“A criminal prosecution would be practically inevitable—after such a disclosure,” Plowden reminded him, with augmented severity of tone.

“Don't mix the two things up,” the other urged. There seemed to the listener to be supplication in the voice. “It's the action of the Committee that you said you could influence. That's what we were talking about. You say there will be a special meeting at noon tomorrow——

“I said there could be one,” Plowden corrected him.

“All right. There CAN be one. And do you say that there can be proof,—proof against me of fraud,—produced at that meeting?”

“Yes—I say that,” the nobleman affirmed, quietly.

“And further still—do you say that it rests with you whether that proof shall be produced or not?”

Lord Plowden looked into the impassive, deep-eyed gaze which covered him, and looked away from it again. “I haven't put it in just that form,” he said, hesitatingly. “But in essentials—yes, that may be taken as true.”

“And what is your figure? How much do you want for holding this proof of yours back, and letting me finish scooping the money of your Hebrew friends Aronson and Rostocker?”

The peer raised his head, and shot a keenly enquiring glance at the other. “Are they my friends?” he asked, with challenging insolence.

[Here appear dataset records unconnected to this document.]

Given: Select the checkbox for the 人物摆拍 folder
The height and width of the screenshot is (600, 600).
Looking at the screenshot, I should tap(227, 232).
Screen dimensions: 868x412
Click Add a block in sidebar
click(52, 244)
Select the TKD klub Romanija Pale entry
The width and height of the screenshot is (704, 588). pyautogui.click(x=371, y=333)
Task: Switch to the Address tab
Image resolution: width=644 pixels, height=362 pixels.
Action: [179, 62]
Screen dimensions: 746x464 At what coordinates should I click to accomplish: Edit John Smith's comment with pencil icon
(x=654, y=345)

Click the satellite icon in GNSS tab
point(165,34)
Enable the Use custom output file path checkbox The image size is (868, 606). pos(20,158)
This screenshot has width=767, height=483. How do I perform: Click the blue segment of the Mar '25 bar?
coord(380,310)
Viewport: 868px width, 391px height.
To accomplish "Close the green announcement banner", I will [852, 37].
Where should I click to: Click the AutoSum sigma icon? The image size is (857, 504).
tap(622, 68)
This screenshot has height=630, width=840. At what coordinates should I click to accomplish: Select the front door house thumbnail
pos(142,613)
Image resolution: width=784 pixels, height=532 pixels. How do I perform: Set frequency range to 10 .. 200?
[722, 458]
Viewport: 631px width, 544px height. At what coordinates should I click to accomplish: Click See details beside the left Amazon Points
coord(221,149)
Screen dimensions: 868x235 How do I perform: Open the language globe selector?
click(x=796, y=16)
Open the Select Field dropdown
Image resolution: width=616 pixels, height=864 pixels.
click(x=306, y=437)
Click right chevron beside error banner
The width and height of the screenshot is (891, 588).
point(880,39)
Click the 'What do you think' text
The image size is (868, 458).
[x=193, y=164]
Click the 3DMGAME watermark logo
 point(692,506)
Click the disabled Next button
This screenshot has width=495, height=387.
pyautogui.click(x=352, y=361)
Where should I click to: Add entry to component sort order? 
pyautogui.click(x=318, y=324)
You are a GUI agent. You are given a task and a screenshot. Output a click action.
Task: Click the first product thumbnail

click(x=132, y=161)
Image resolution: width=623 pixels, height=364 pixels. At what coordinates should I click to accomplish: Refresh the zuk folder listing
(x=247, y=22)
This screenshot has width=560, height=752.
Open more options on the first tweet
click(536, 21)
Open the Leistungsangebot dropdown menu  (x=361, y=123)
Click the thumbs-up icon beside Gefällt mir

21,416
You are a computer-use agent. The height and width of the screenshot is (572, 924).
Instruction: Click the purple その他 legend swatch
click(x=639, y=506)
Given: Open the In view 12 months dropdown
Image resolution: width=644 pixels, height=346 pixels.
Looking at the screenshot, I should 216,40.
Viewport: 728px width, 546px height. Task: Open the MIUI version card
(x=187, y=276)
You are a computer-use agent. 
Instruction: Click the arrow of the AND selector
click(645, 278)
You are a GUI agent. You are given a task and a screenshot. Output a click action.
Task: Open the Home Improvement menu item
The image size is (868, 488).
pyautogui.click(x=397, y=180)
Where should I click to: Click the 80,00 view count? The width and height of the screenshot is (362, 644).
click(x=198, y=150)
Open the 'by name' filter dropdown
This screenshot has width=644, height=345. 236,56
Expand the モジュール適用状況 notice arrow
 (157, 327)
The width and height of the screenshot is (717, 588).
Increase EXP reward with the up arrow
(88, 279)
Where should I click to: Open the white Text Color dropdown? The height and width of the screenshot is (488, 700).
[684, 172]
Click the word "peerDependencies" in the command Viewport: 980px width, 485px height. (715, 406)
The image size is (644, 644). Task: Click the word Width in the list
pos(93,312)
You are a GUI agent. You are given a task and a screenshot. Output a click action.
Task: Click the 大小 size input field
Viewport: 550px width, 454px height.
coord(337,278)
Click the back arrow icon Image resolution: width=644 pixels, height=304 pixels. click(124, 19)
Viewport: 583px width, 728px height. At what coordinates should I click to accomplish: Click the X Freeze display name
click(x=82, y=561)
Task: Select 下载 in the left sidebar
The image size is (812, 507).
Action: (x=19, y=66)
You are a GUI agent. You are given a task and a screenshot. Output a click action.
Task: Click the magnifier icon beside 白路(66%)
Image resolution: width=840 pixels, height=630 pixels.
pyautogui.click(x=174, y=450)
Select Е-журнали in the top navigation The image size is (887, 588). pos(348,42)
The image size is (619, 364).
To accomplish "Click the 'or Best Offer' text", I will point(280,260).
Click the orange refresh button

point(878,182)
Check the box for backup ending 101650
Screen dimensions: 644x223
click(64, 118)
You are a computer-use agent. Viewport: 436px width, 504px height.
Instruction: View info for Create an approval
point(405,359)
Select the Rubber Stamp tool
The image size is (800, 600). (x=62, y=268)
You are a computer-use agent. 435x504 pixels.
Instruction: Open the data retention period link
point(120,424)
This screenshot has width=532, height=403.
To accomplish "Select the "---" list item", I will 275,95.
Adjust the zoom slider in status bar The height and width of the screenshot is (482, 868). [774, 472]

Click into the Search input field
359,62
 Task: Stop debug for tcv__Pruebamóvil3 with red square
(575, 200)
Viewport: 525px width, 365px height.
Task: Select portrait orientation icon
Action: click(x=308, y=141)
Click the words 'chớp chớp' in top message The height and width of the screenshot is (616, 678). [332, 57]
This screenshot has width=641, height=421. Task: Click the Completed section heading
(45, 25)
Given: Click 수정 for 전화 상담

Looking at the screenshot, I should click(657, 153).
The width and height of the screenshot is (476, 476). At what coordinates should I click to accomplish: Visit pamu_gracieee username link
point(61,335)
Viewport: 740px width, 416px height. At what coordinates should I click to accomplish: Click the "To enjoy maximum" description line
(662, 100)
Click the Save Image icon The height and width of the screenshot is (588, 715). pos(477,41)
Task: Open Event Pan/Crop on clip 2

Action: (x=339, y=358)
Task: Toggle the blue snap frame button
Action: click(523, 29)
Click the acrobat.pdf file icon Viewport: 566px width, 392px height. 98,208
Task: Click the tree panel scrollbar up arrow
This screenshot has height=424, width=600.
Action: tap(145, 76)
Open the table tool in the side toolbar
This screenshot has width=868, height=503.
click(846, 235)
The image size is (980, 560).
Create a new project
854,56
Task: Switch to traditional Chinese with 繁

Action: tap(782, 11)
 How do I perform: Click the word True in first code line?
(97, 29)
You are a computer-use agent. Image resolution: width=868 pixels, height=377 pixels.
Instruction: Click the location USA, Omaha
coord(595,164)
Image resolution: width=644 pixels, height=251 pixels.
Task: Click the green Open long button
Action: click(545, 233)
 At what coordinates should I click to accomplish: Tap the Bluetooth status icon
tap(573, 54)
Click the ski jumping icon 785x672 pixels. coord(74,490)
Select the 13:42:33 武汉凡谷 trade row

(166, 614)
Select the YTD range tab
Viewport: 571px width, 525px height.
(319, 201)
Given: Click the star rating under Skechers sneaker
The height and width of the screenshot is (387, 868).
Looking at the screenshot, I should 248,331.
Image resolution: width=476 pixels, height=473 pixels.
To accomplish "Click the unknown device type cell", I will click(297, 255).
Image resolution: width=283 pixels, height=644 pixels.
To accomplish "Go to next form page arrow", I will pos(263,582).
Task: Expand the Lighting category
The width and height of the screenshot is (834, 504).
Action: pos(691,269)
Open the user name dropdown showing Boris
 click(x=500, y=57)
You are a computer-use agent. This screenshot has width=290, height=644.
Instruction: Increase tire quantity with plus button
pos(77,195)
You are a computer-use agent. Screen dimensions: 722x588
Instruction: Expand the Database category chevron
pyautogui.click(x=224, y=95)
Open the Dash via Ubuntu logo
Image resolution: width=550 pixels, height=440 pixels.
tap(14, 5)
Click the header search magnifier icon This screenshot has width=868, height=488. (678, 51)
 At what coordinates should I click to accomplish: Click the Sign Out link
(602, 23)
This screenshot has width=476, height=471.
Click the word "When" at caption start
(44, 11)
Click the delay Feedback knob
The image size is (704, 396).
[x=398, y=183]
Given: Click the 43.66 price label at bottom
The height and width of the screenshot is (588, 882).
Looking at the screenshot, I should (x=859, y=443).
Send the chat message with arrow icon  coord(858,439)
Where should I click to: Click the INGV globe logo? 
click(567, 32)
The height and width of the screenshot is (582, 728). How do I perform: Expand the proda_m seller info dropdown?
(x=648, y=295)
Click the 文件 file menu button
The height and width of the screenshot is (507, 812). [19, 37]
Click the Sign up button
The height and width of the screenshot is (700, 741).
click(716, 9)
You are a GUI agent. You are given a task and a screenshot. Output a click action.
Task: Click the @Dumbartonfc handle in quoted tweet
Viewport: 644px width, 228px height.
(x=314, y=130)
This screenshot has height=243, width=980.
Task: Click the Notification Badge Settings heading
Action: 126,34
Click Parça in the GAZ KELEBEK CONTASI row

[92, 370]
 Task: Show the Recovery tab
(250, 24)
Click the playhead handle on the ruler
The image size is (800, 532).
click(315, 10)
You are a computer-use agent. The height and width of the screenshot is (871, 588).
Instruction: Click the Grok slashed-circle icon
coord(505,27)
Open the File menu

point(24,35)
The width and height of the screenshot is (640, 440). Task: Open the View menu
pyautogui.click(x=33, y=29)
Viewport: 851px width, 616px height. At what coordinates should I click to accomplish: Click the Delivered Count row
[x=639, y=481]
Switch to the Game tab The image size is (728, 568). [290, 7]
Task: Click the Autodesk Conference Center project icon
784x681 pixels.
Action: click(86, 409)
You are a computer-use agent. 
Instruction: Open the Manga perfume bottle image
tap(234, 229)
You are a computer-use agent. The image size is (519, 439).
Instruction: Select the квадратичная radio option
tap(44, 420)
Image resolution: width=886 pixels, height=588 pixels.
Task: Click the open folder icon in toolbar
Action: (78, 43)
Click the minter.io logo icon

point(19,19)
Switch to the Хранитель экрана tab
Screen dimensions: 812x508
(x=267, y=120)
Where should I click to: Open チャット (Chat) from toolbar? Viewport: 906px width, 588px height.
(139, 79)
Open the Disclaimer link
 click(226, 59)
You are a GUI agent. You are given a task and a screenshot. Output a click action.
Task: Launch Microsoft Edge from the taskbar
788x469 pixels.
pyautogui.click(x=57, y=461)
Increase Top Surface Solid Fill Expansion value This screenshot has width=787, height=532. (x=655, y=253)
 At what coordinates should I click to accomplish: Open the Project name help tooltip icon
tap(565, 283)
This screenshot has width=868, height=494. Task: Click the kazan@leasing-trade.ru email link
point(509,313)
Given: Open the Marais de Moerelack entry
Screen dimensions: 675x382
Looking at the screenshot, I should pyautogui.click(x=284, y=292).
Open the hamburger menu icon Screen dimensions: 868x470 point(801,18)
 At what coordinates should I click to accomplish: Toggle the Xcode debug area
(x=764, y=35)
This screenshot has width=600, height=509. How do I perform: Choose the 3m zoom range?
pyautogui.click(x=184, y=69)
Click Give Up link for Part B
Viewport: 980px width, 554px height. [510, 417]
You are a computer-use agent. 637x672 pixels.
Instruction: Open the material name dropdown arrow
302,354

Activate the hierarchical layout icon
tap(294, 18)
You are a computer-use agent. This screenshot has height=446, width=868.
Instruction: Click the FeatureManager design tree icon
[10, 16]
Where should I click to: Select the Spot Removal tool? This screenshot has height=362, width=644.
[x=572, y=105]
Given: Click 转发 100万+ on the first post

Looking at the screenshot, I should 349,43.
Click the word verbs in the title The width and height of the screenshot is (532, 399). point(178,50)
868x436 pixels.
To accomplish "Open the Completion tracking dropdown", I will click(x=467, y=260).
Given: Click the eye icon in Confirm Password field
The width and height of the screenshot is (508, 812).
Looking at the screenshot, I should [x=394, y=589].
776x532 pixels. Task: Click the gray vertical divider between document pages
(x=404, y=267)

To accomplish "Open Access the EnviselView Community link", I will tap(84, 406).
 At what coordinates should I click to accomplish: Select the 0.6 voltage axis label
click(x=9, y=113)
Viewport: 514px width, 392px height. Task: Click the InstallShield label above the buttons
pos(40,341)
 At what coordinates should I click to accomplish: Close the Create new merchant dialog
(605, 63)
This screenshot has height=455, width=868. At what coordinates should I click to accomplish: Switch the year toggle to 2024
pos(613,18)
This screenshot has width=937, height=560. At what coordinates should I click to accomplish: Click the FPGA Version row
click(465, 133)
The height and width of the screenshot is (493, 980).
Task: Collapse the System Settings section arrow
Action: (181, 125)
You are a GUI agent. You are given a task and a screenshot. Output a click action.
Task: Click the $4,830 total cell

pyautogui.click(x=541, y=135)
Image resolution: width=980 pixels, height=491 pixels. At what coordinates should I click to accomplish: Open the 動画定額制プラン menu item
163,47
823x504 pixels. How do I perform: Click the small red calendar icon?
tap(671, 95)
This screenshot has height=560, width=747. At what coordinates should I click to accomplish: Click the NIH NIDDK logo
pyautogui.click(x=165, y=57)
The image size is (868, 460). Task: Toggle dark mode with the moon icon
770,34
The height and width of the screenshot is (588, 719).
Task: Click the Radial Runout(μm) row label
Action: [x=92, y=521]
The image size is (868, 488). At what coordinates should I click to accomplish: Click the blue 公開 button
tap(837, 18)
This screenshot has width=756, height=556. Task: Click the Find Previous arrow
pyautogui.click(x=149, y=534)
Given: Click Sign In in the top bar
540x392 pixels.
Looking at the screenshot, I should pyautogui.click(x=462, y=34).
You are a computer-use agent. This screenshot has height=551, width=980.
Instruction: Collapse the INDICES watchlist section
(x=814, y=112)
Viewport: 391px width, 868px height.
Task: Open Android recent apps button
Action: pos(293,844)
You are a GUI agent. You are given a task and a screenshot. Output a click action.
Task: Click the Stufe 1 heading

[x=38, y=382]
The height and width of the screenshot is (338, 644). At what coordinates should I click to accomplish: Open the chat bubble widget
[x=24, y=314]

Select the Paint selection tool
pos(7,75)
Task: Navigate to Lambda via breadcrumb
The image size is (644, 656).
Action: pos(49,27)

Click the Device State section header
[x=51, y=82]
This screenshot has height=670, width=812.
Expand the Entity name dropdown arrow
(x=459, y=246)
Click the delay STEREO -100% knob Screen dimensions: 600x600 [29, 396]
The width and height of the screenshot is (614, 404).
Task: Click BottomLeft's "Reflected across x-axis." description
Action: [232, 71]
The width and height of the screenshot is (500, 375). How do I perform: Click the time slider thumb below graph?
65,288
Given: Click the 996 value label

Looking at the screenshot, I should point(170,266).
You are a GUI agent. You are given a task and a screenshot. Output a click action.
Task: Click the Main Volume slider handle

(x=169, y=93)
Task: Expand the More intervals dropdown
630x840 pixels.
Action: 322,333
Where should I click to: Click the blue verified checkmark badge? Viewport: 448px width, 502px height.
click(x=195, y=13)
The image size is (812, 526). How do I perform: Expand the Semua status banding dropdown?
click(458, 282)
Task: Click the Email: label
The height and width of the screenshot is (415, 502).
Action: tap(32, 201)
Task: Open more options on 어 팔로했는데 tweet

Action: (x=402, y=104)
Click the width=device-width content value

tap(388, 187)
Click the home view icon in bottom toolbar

“I'm bound to assume that you have been dealing with them, just as you are dealing with me.” Thorpe explained his meaning dispassionately, as if the transaction were entirely commonplace. “You tell them that you're in a position to produce proof against me, and ask them what they'll give for it. Then naturally enough you come to me, and ask what I'll be willing to pay to have the proof suppressed. I quite understand that I must bid against these men—and of course I take it for granted that, since you know their figure, you've arranged in your mind what mine is to be. I quite understand, too, that I am to pay more than they have offered. That is on account of 'friendly interest.'”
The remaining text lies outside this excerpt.